What has stuff like this to do with your money? Nothing directly. But national and world confidence are important factors in economic well-being. When markets feel secure, they thrive. When they feel shaky, they sometimes stumble. Many believe that the President can get his mind around substantive issues when he applies himself – and some, including a ‘conservative midwestern Republican’ quoted in the story, wish he would.
Meanwhile, the New York Times reported Friday that seven former IRS commissioners, three of them Republicans, have written a letter to Treasury Secretary O’Neill, urging him to ‘withdraw his opposition to a proposed crackdown on … tax havens.” These tax havens are terrific for wealthy people who wish to evade taxes. A manufacturer I used to know told me some years ago that he keeps millions of dollars in a secret account overseas, so it can earn interest and appreciate tax-free. He has three homes in America and none that I know of abroad – he’s 100% American. “Well, but it’s illegal,” I sputtered, naively. “Doesn’t everybody do it?” he replied?
My guess is that very few do it – but enough for the Treasury (and the treasuries of other nations) to be losing billions of dollars (and euros and pounds) that the rest of us have to make up.

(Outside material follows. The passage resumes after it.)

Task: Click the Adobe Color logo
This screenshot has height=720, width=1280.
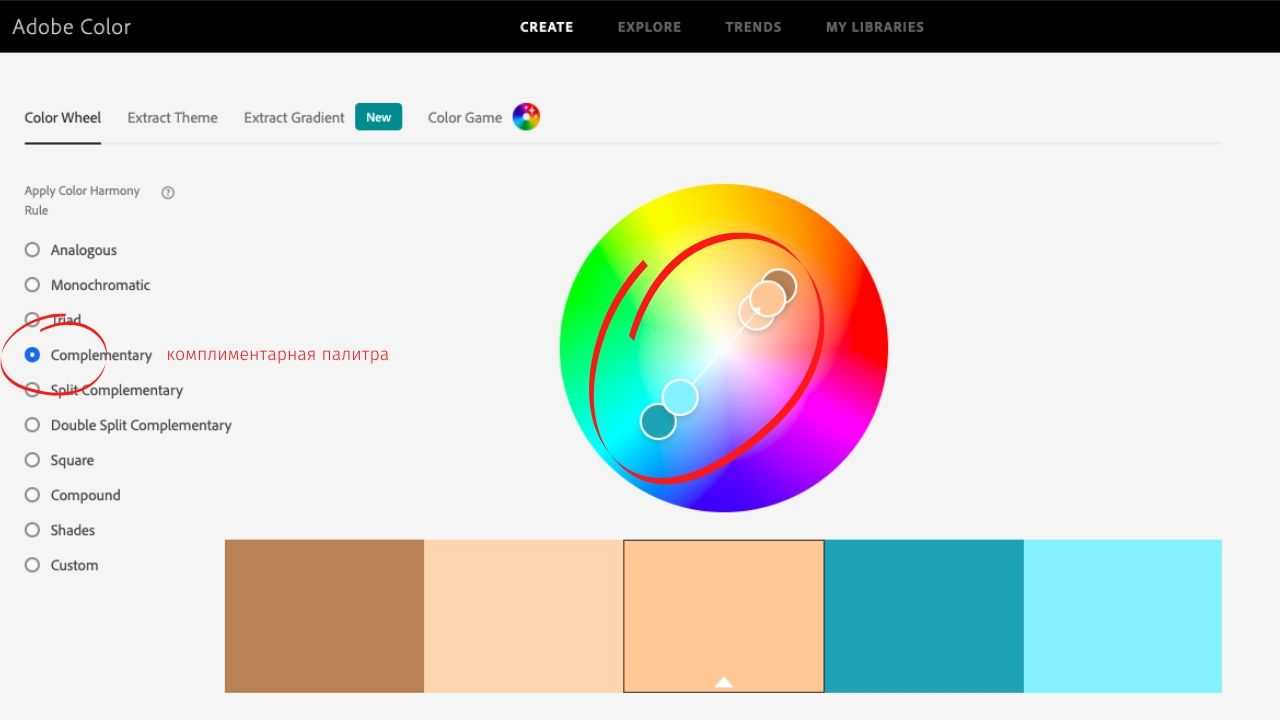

The Clinton administration was working with the 30-member Organization for Economic Cooperation and Development to fix this. Reports the Times:
[The OECD] has already persuaded nine countries that it calls tax havens to cooperate with criminal tax investigations and to ease some of their bank-secrecy laws. But many of the countries it regards as offenders, including Panama and Turks and Caicos, have stiffened their opposition since Mr. O’Neill issued a statement on May 10 saying the Bush administration would not support an overly broad effort to impose sanctions on tax havens.
The letter to O’Neill from the seven former IRS commissioners said that “we have never been closer to cracking down on tax abuse through the use of tax havens and that is especially important to the United States.”
Not so fast, seems to be the new administration’s policy on this. Which is good news for the manufacturer I used to know.
We “cannot turn a blind eye to toward cheating in any form,” O’Neill has dutifully averred. And that’s fine. But if the bank-secrecy laws of these countries are maintained, then even the sharpest eye may see no evil.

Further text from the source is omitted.